Um an die Informationen zu kommen, schauen wir in vorhandene Datenbanken, Inhaberverzeichnisse, arbeiten mit Institutionen zusammen, die Informationen zu Unternehmen veröffentlichen, aber auch mit Organisationen, die wirtschaftliche Verflechtungen in den Ländern offenlegen.
Wie lange dauert dieser Gesamtprozess in der Regel?
Wenn es schnell geht, dauern diese Prozesse ein halbes Jahr, es kann aber auch deutlich länger sein. Es kommt viel auf die Branche an.
Herr Siller, wo sehen Sie die DEG in zehn Jahren?

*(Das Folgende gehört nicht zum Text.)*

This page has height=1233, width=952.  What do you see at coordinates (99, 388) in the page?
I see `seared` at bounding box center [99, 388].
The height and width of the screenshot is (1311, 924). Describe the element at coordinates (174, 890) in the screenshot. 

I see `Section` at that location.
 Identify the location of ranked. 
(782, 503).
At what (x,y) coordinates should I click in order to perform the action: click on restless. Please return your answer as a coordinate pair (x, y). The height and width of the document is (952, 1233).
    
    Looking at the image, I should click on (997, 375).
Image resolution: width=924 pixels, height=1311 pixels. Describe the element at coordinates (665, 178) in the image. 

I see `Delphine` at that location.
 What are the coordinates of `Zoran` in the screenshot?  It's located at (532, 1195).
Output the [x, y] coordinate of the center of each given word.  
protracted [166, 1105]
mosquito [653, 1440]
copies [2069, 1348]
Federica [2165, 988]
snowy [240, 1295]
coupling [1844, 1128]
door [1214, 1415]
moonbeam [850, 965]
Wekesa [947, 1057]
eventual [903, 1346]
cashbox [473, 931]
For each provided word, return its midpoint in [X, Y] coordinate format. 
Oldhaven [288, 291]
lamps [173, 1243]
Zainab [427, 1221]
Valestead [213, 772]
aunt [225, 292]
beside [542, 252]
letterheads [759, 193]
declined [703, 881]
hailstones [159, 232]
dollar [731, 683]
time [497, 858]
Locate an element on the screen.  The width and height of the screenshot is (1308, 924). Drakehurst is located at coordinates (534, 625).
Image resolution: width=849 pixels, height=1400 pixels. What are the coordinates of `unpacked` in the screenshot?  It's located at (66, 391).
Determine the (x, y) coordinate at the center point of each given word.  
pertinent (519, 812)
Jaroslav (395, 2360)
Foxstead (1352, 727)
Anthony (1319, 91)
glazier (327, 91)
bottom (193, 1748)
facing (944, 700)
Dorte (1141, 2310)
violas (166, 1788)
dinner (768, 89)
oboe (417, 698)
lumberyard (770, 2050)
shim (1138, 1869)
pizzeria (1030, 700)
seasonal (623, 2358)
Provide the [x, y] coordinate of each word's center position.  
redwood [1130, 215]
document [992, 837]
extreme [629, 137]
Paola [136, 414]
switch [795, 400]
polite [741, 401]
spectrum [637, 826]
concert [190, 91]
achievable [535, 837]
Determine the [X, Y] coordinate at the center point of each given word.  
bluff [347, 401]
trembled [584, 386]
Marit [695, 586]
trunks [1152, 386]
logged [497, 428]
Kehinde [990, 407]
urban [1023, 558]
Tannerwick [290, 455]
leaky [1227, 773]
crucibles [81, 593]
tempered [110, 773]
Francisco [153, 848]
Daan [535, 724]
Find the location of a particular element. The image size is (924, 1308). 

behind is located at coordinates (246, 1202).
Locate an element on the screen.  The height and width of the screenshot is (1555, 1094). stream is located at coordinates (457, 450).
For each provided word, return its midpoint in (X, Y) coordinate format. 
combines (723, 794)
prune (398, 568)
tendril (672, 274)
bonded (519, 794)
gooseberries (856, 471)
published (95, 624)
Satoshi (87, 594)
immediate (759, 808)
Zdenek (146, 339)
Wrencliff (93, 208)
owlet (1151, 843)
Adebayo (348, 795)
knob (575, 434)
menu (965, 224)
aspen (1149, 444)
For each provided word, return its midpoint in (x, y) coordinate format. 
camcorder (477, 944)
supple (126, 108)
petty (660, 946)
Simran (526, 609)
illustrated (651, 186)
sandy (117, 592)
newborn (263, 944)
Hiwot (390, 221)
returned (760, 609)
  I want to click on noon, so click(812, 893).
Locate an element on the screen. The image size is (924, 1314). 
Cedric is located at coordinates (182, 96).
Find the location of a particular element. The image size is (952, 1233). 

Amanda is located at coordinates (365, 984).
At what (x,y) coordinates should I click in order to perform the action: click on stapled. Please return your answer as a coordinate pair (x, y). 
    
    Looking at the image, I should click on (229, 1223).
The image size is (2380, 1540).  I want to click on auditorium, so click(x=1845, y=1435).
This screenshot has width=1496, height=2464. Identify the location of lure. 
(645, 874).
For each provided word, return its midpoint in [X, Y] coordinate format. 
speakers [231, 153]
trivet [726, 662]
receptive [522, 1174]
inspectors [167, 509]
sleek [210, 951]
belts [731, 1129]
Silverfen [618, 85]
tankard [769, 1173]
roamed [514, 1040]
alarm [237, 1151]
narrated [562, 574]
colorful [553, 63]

Deutschland hat ein Interesse daran, dass weltweit Klimaschutz betrieben wird, dass es Bio-Diversität gibt – Interessen, die die DEG über eigene Mittel investiv begleiten kann, ohne den Bundeshaushalt groß zu belasten. Ich glaube, dass dies ein Schlüssel ist, um die Welt voranzubringen.
KfW-Tochter DEG
Die DEG (Deutsche Investitions- und Entwicklungsgesellschaft mbH) ist eine 100-prozentige Tochter der KfW-Bankengruppe. Rund 680 Beschäftigte arbeiten am Hauptsitz in Köln und an den rund 20 internationalen Standorten in sogenannten Schwellen- und Entwicklungsländern. Die DEG fördert privatwirtschaftliche Strukturen insbesondere durch Kreditvergaben und Beteiligungen. Die Bilanzsumme betrug in 2023 8,2 Milliarden Euro.